▶ _Task goal_
Give a verbatim copy of the data, leaving the pictures out.

[Stored data]
=====

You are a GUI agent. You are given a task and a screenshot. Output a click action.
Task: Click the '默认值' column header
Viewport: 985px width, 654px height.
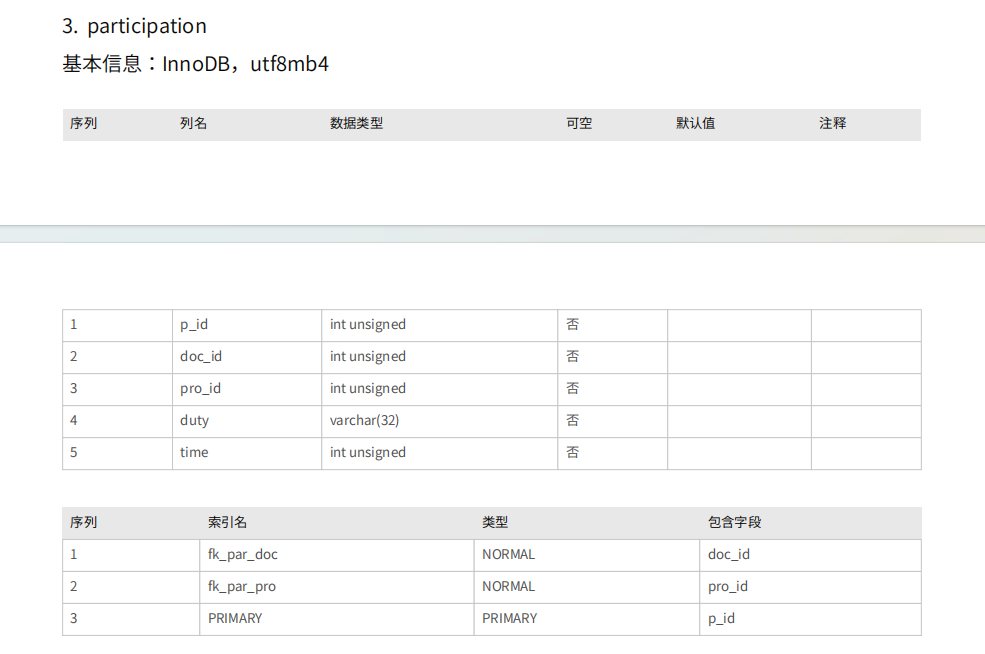point(695,123)
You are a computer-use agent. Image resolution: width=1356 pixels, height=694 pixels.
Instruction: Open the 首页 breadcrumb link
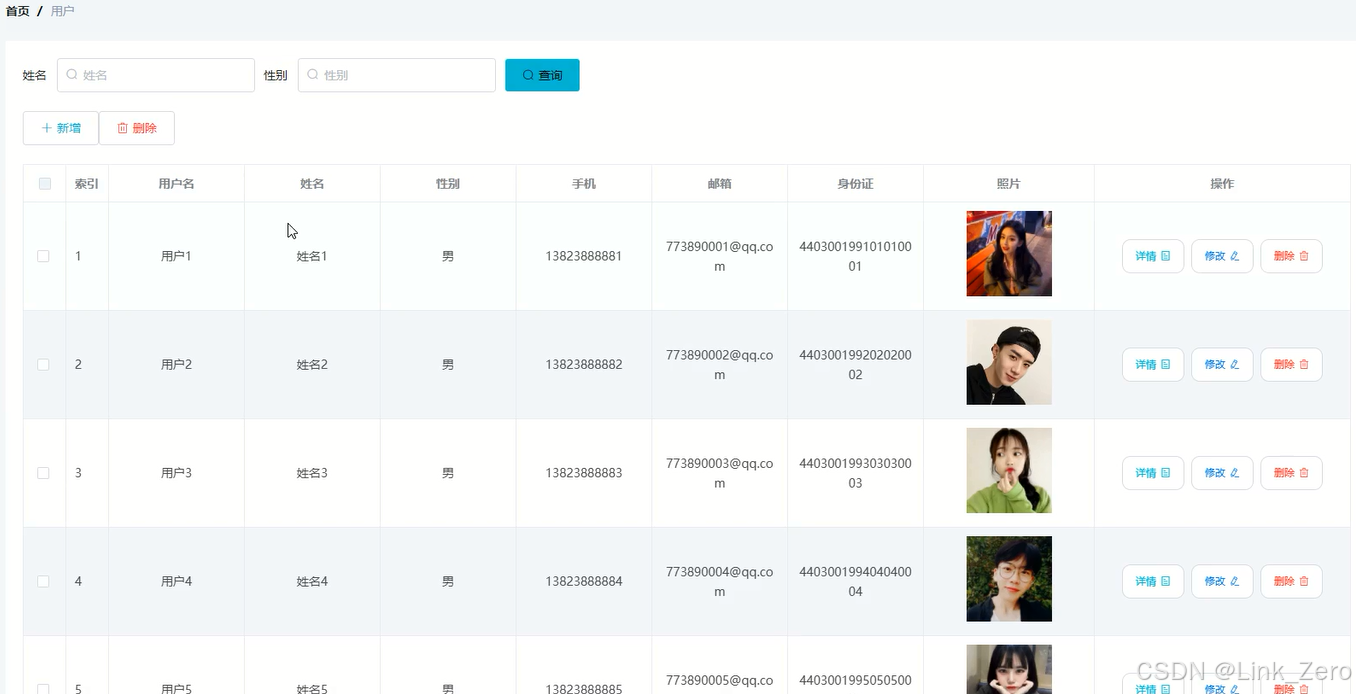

=====

▶ _Output of the exercise_
You are a GUI agent. You are given a task and a screenshot. Output a click action.
Task: Click the '默认值' column header
Viewport: 985px width, 654px height.
point(695,123)
You are a computer-use agent. Image resolution: width=1356 pixels, height=694 pixels.
Instruction: Open the 首页 breadcrumb link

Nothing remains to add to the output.